= Required work =
Word for word, repeat all of the entries below.

=== Begin Enclosure ===

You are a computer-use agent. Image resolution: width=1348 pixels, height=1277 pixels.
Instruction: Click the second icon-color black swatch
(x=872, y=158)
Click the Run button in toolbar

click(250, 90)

=== End Enclosure ===

= Response area =
You are a computer-use agent. Image resolution: width=1348 pixels, height=1277 pixels.
Instruction: Click the second icon-color black swatch
(x=872, y=158)
Click the Run button in toolbar

click(250, 90)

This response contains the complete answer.